1.3. Der Beschwerdeführer verfügt im Bundesgebiet über familiäre Anknüpfungspunkte in den Personen seiner Tante, seines Onkels und seines Cousins, die ebenso in XXXX leben, mit ihnen lebt er jedoch nicht im gemeinsamen Haushalt. Des Weiteren hat er eine Cousine und noch andere Verwandte in XXXX . Der Beschwerdeführer wird von seinen Verwandten im Bundesgebiet weder finanziell unterstützt, noch ist ein sonstiges Abhängigkeitsverhältnis hervorgekommen. Der Beschwerdeführer führt eine Beziehung mit einer österreichischen Staatsbürgerin, die in XXXX lebt. Sie sehen sich alle zwei bis drei Wochen und leben nicht im gemeinsamen Haushalt.

Der unbescholtene Beschwerdeführer ging in Österreich keiner legalen Erwerbstätigkeit nach, bestreitet seinen Lebensunterhalt durch den Bezug staatlicher Unterstützungsleistungen und ist nicht selbsterhaltungsfähig. Der Beschwerdeführer hat nachgewiesene Deutschkenntnisse auf dem Sprachniveau A2, jedoch keinen Sprachkurs oder sonstigen Ausbildungen absolviert. Dieser hat sich in keinen Vereinen engagiert, war nicht ehrenamtlich tätig und hat mit Ausnahme seiner Verwandten und seiner Lebensgefährtin keine engen sozialen Bindungen im Bundesgebiet. Eine den Beschwerdeführer betreffende aufenthaltsbeendende Maßnahme würde keinen ungerechtfertigten Eingriff in dessen gemäß Art. 8 EMRK geschützte Rechte auf Privat- und Familienleben darstellen.

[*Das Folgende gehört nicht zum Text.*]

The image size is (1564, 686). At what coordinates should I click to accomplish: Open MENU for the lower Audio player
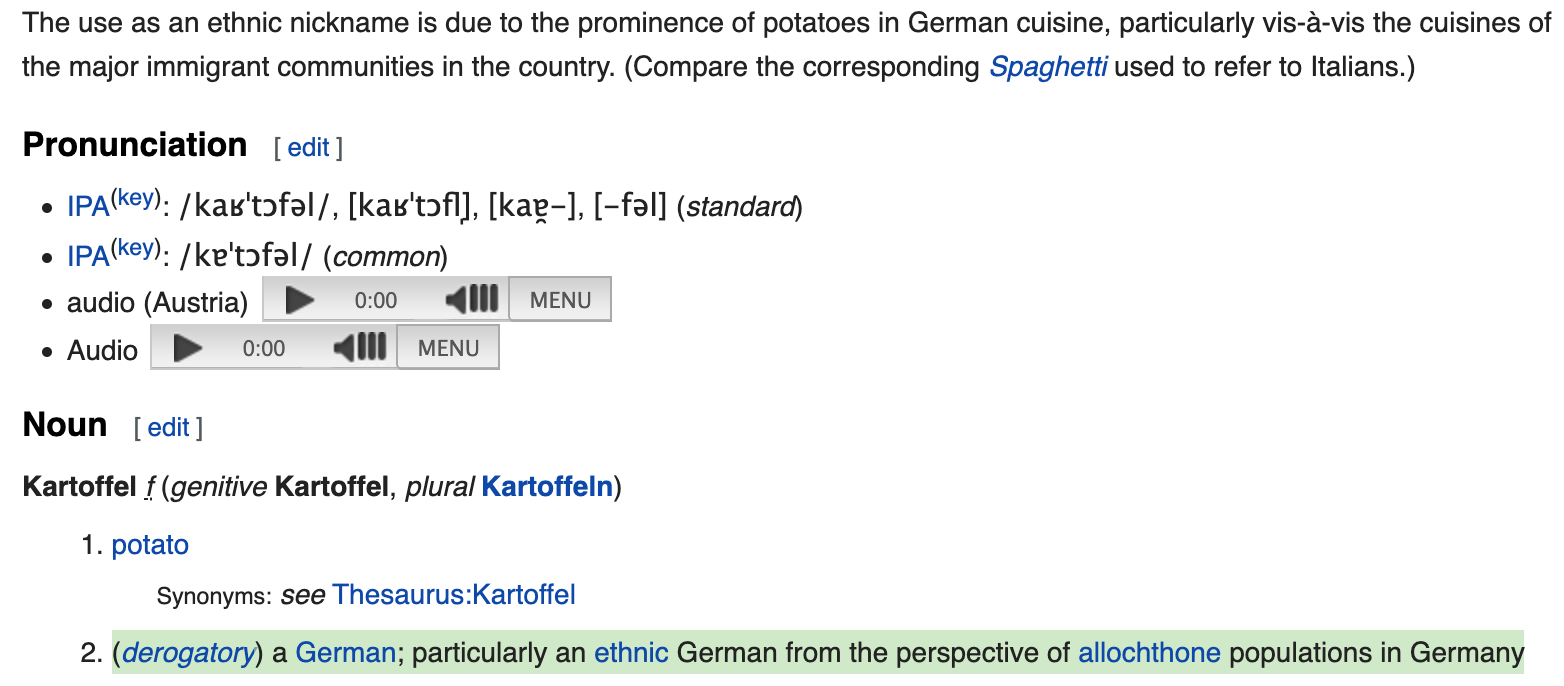pyautogui.click(x=448, y=348)
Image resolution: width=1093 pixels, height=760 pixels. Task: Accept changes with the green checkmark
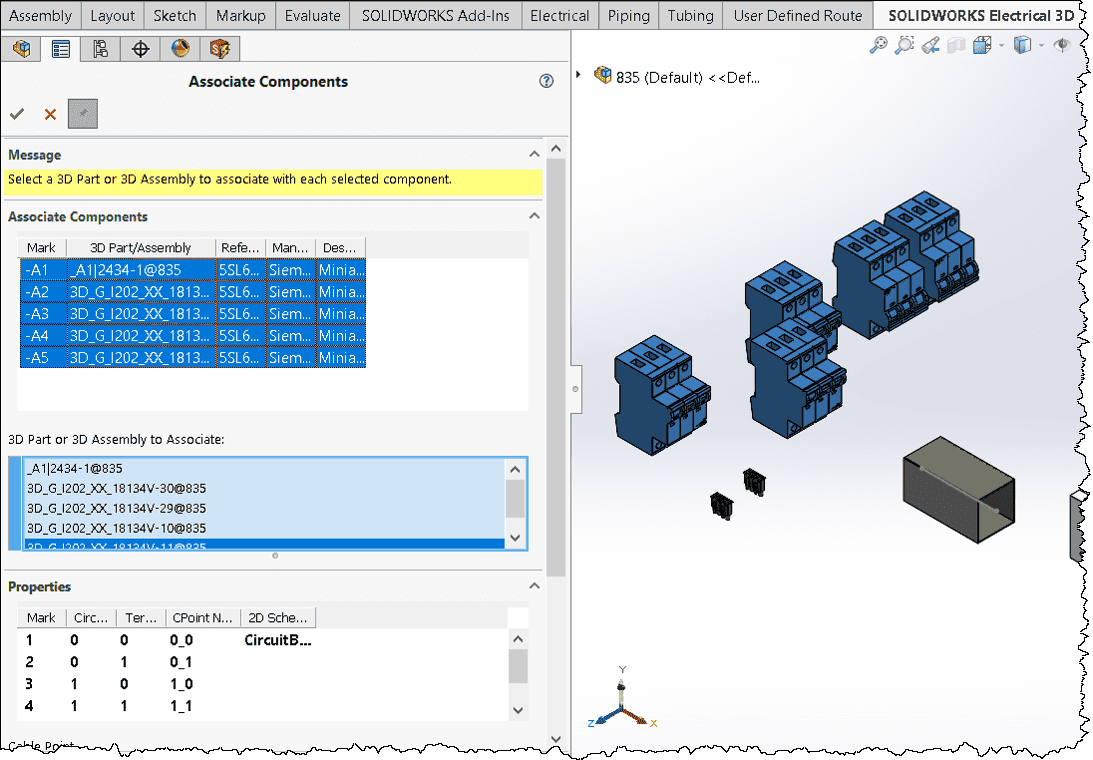pyautogui.click(x=17, y=113)
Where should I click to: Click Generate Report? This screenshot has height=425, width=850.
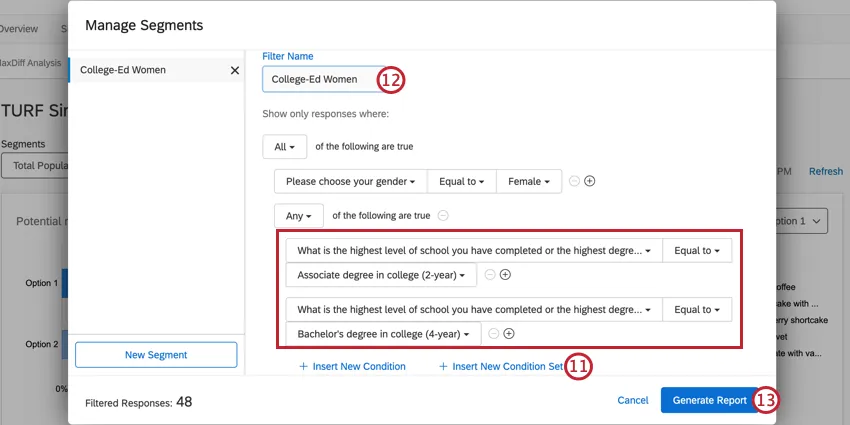pos(709,400)
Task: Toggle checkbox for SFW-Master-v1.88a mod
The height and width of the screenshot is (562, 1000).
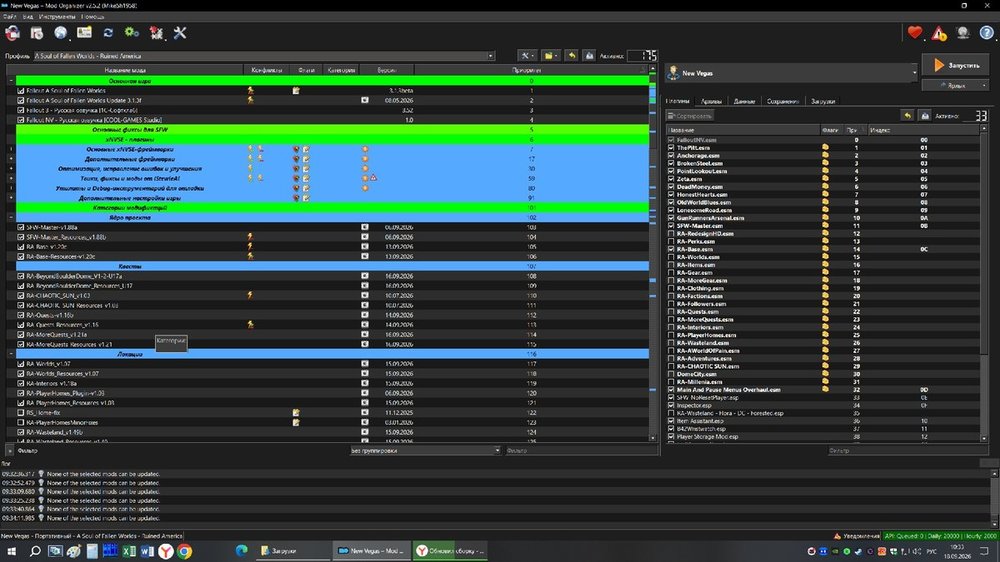Action: click(x=21, y=227)

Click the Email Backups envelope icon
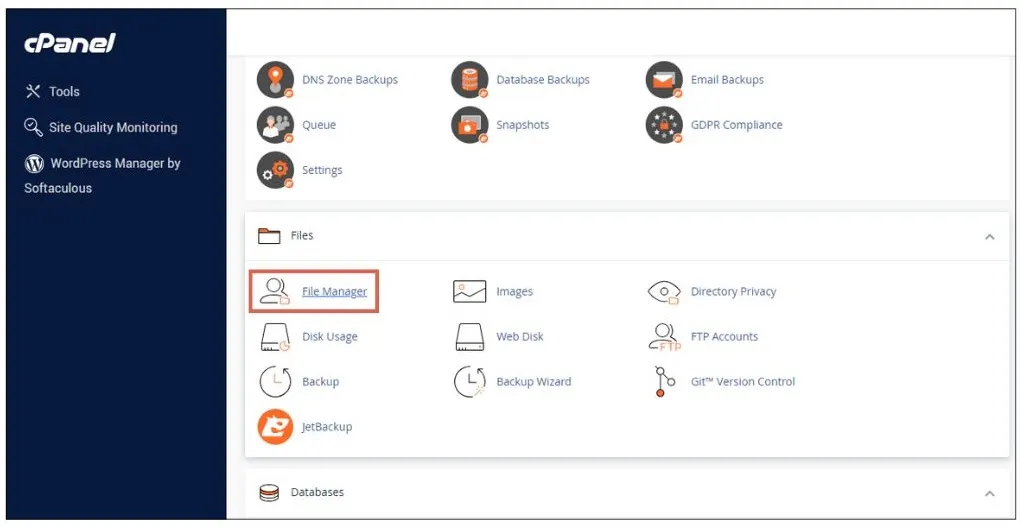coord(664,80)
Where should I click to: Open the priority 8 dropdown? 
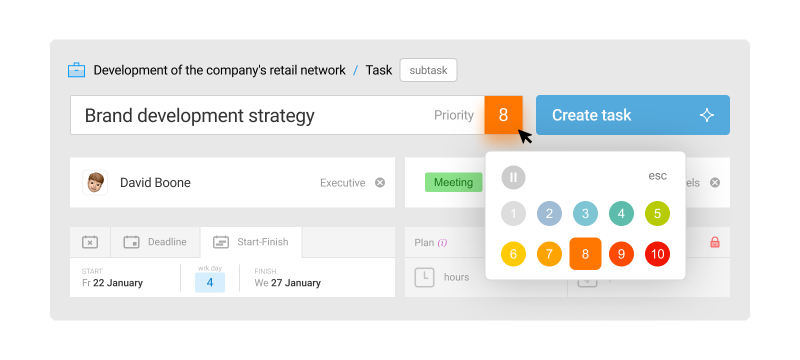click(x=503, y=115)
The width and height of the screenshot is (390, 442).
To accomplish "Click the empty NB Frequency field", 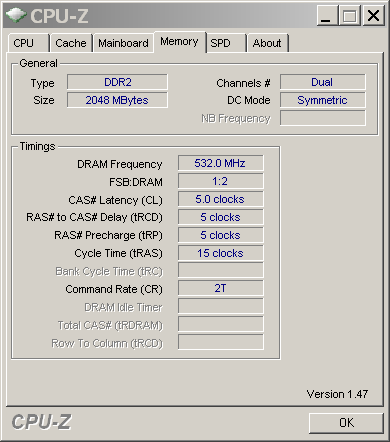I will point(323,118).
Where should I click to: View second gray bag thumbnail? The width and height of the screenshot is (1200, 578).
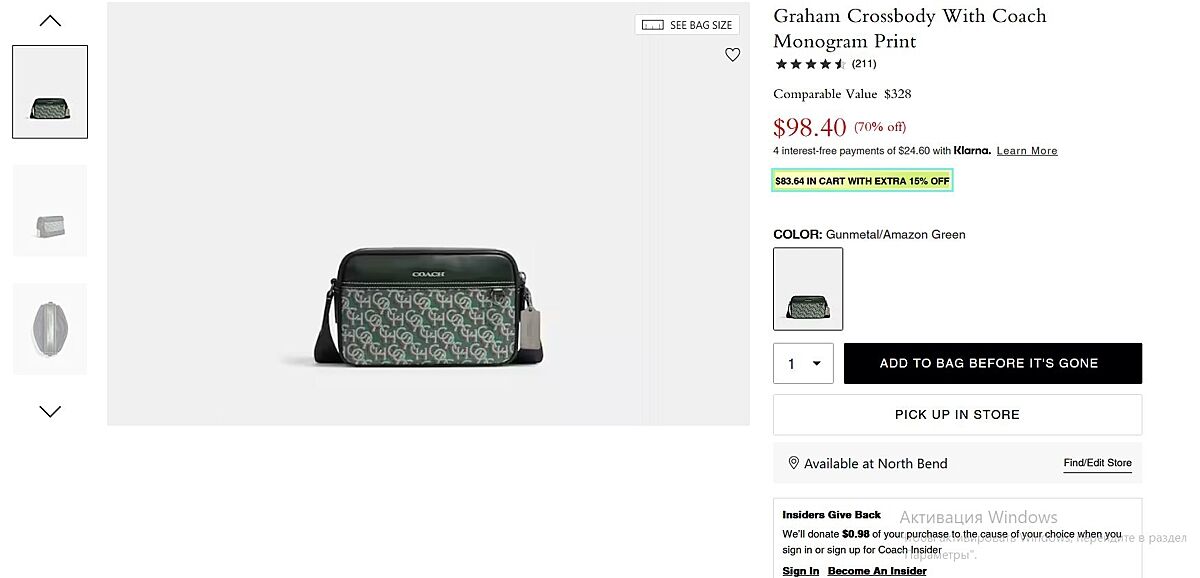50,211
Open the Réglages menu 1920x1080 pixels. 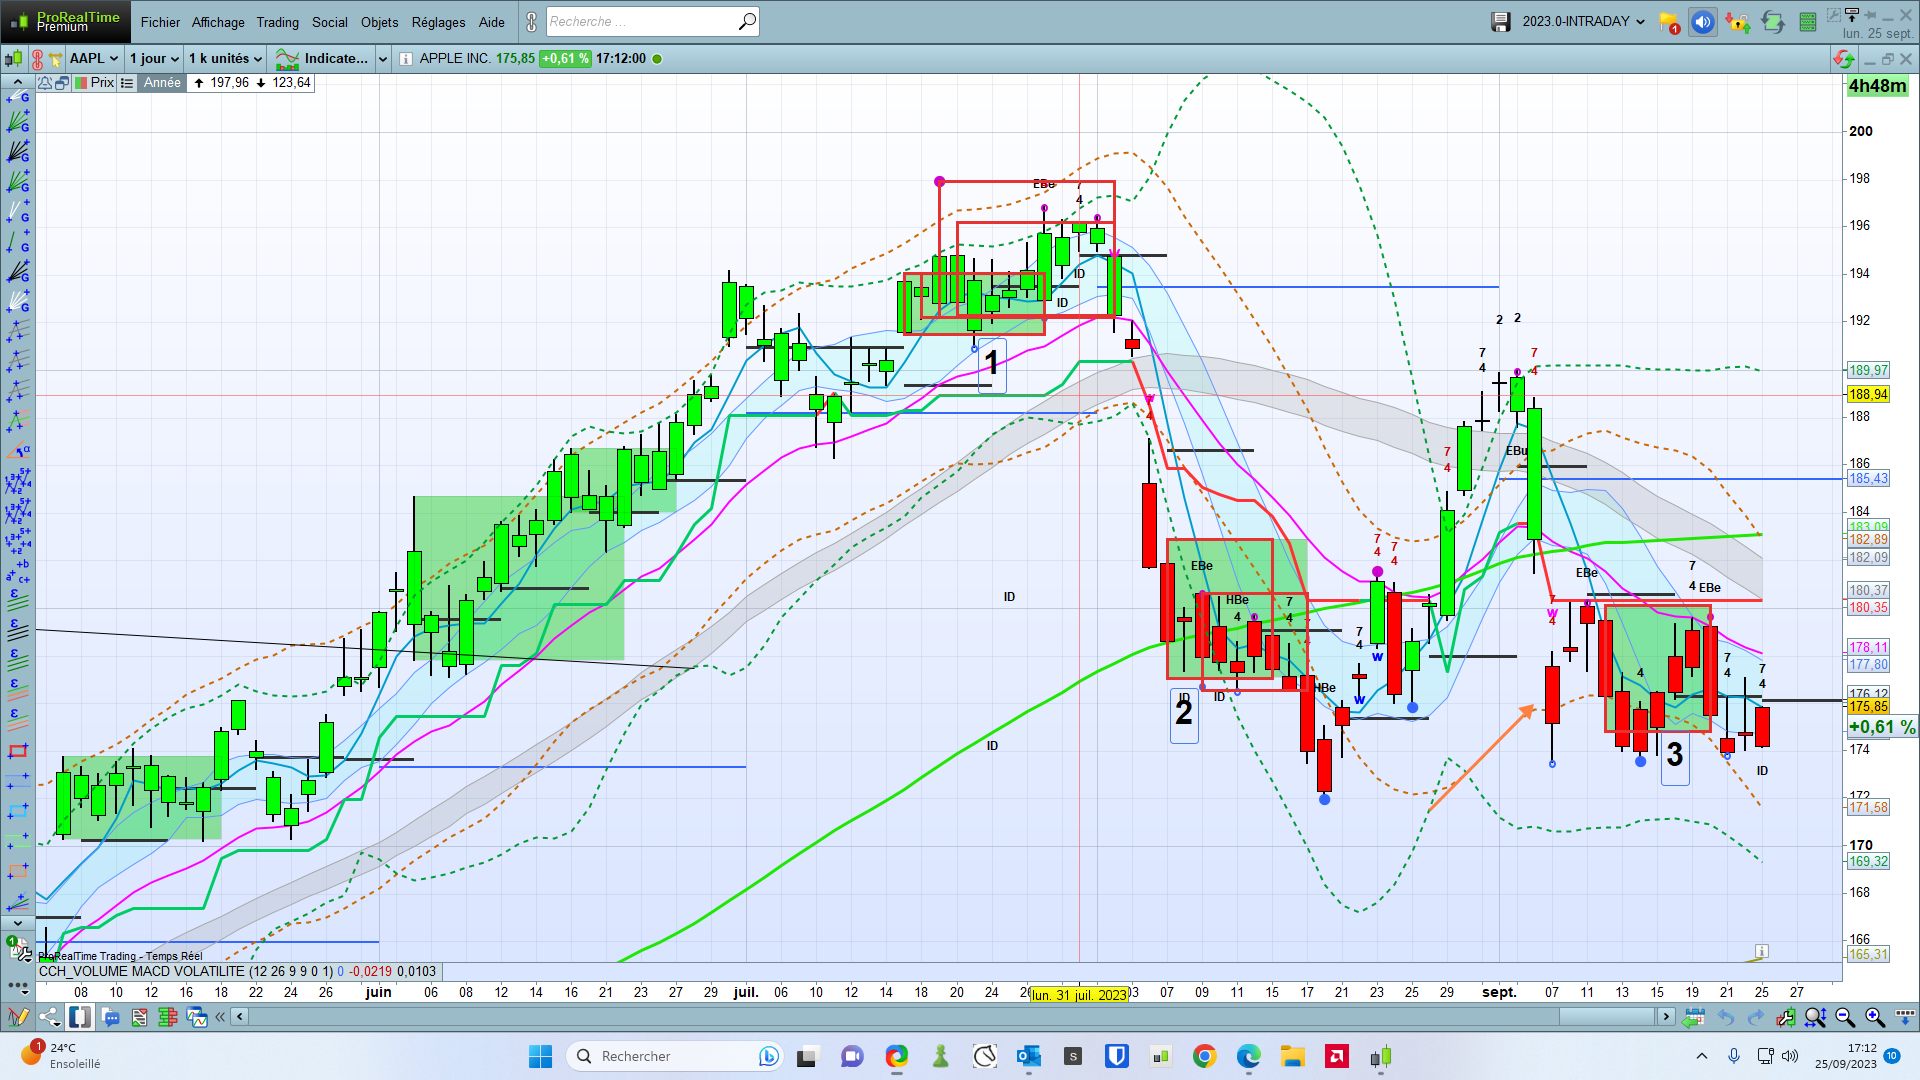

1.4. Insbesondere zur allgemeinen Situation und Sicherheitslage, zur allgemeinen Menschenrechtslage, zu Grundversorgung und Wirtschaft sowie zur Lage von Rückkehrern in der Russischen Föderation wird unter Heranziehung der erstinstanzlichen Länderfeststellungen Folgendes festgestellt:

Sicherheitslage

Wie verschiedene Anschläge mit zahlreichen Todesopfern in den letzten Jahren gezeigt haben, kann es in Russland, auch außerhalb der Kaukasus-Region, zu Anschlägen kommen (AA 19.3.2020a; vgl. BMeiA 19.3.2020, GIZ 2.2020d, EDA 19.3.2020). Die russischen Behörden halten ihre Warnung vor Anschlägen aufrecht und rufen weiterhin zu besonderer Vorsicht auf (AA 19.3.2020a; vgl. BMeiA 19.3.2020, EDA 19.3.2020). Trotz verschärfter Sicherheitsmaßnahmen kann das Risiko von Terrorakten nicht ausgeschlossen werden. Die russischen Sicherheitsbehörden weisen vor allem auf eine erhöhte Gefährdung durch Anschläge gegen öffentliche Einrichtungen und größere Menschenansammlungen hin (Untergrundbahn, Bahnhöfe und Züge, Flughäfen etc.) (EDA 19.3.2020).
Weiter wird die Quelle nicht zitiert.